With November upon us, it's that time of year to start thinking about those family Thanksgiving traditions. My personal favorite dish is actually just a side dish- cranberry sauce. I recently came across a twist to the original cranberry sauce or relish recipe. Surprising, even to me, this recipe held up to the approval of my taste buds! I highly recommend this cranberry sauce recipe if you're looking to spice up your recipes this year!!! (Original recipe can be found here!)

Cranberry Sauce Recipe:
Prep time: 10-20 minutes
Cook time: 30-40 minutes
(I promise. This recipe IS really quick and easy!!)

Ingredients:
1 cup water
1/2 cup white sugar
1 12 oz package fresh cranberries
1 orange, peeled and pureed
1 apple, peeled, cored and diced
1 pear, peeled, cored and diced
1 cup dried mixed fruit
1/2 cup chopped pecans
1/2 tsp salt
1 tsp ground cinnamon
1 tsp ground nutmeg
1/2 tsp all spice
1/2 tsp ginger

Directions:
Prepare all fruits initially. Then, in a medium saucepan boil water and sugar until sugar dissolves. Reduce heat to medium/medium low and mix in all of the ingredients. Cover and allow mixture to simmer for approximately 30 minutes or until the cranberries burst. Remove from heat and allow to cool.

Additional Comments:
For dried fruit I used cherries, cranberries, and apricots.

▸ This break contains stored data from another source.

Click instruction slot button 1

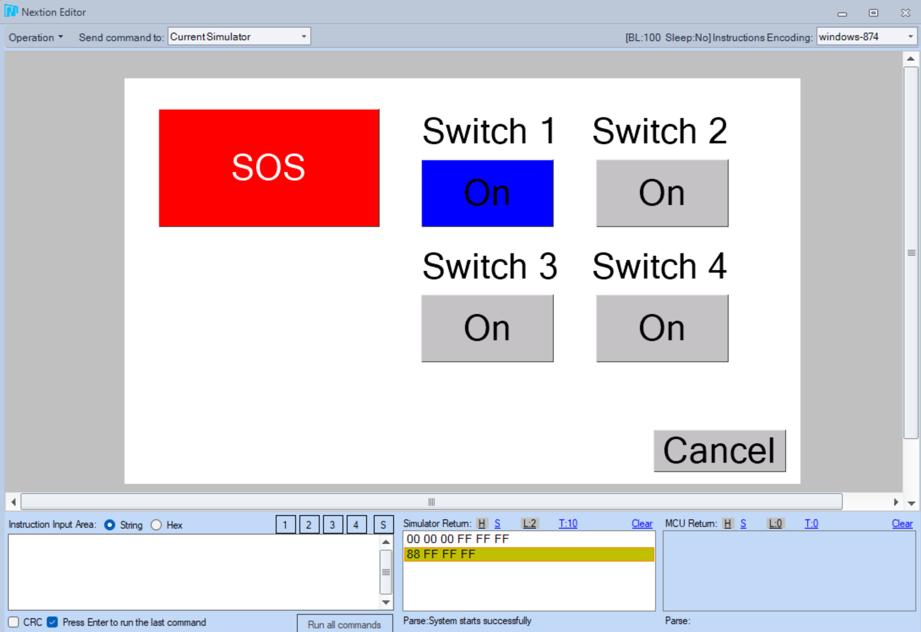(285, 525)
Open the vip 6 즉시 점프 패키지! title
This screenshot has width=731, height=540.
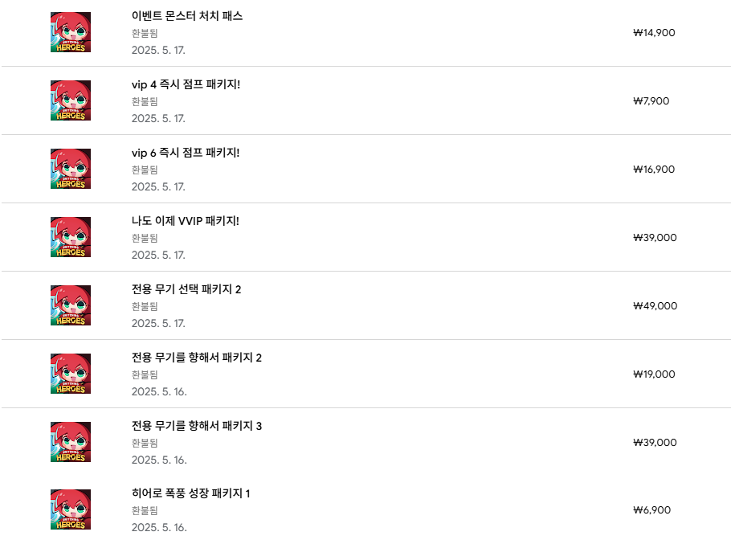point(186,153)
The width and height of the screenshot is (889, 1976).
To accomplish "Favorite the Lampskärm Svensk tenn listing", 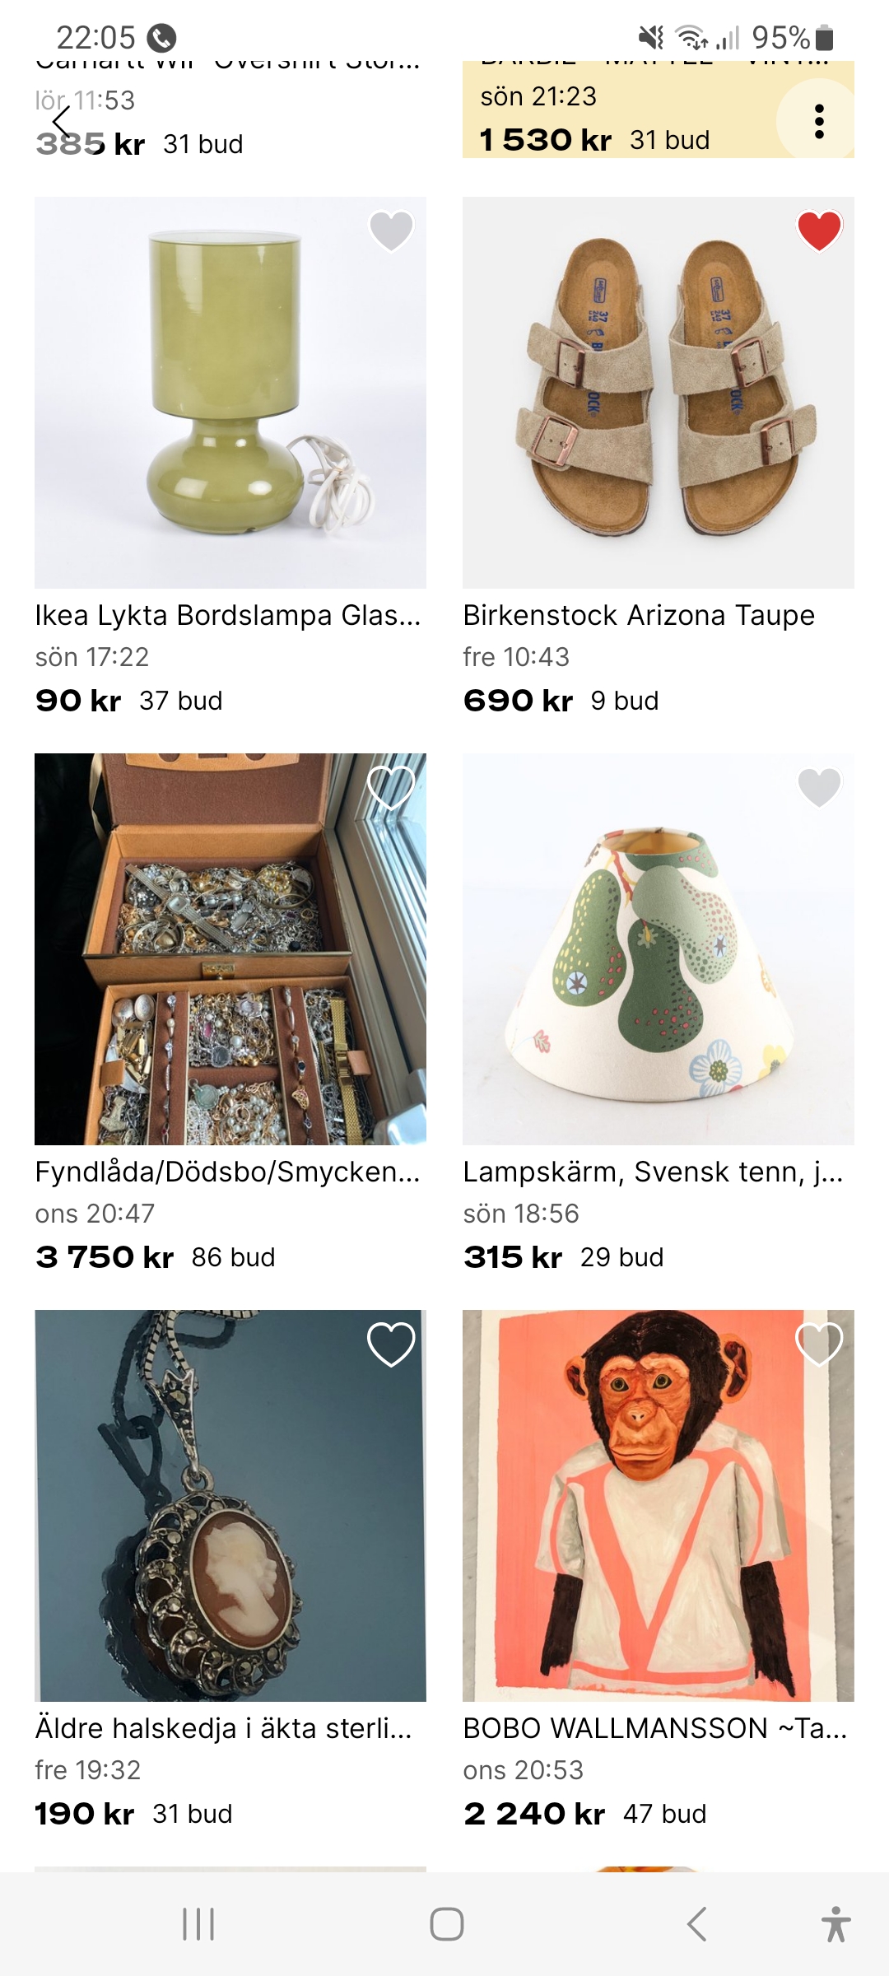I will tap(819, 786).
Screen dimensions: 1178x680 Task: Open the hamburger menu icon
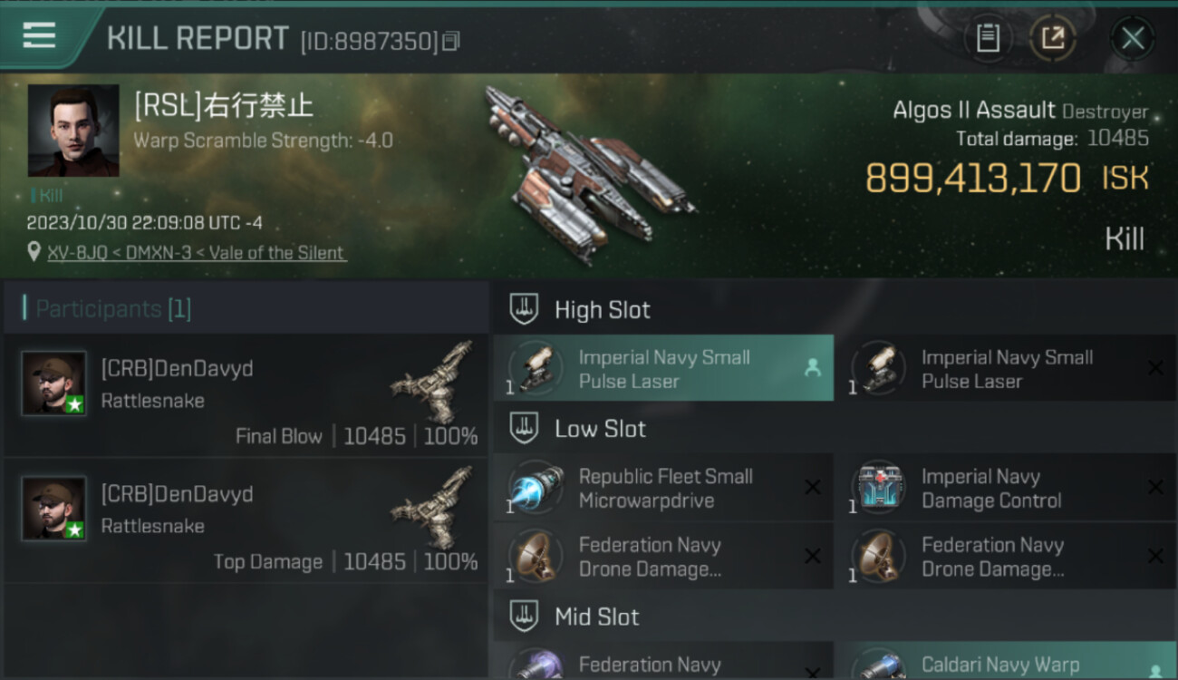[x=39, y=36]
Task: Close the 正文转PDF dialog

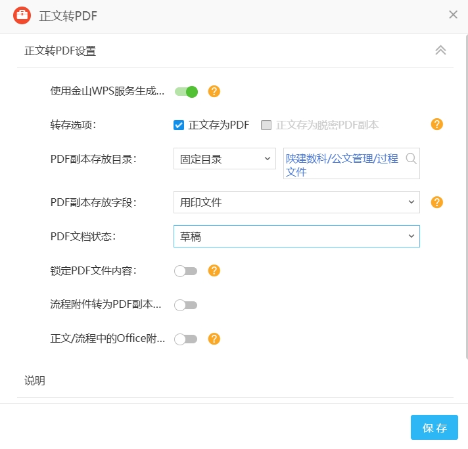Action: pyautogui.click(x=453, y=14)
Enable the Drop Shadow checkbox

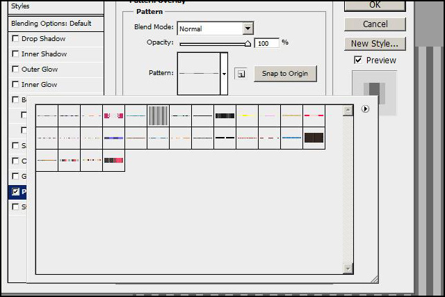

Of note, I pureed the apricots into tiny bite-size chunks. And I ended up really enjoying the consistency that they added to the dish. I did try to puree the other dried fruit, but it just didn't work for me. In the end, the cherries and cranberries in whole form was also the perfect consistency; I loved it. I used a little more spices and less sugar than the original recipe called for, which I'm very pleased I did so. Also, this dish is great served both warm and cool. Therefore, it's great as leftovers too!! Happy cooking... and enjoy!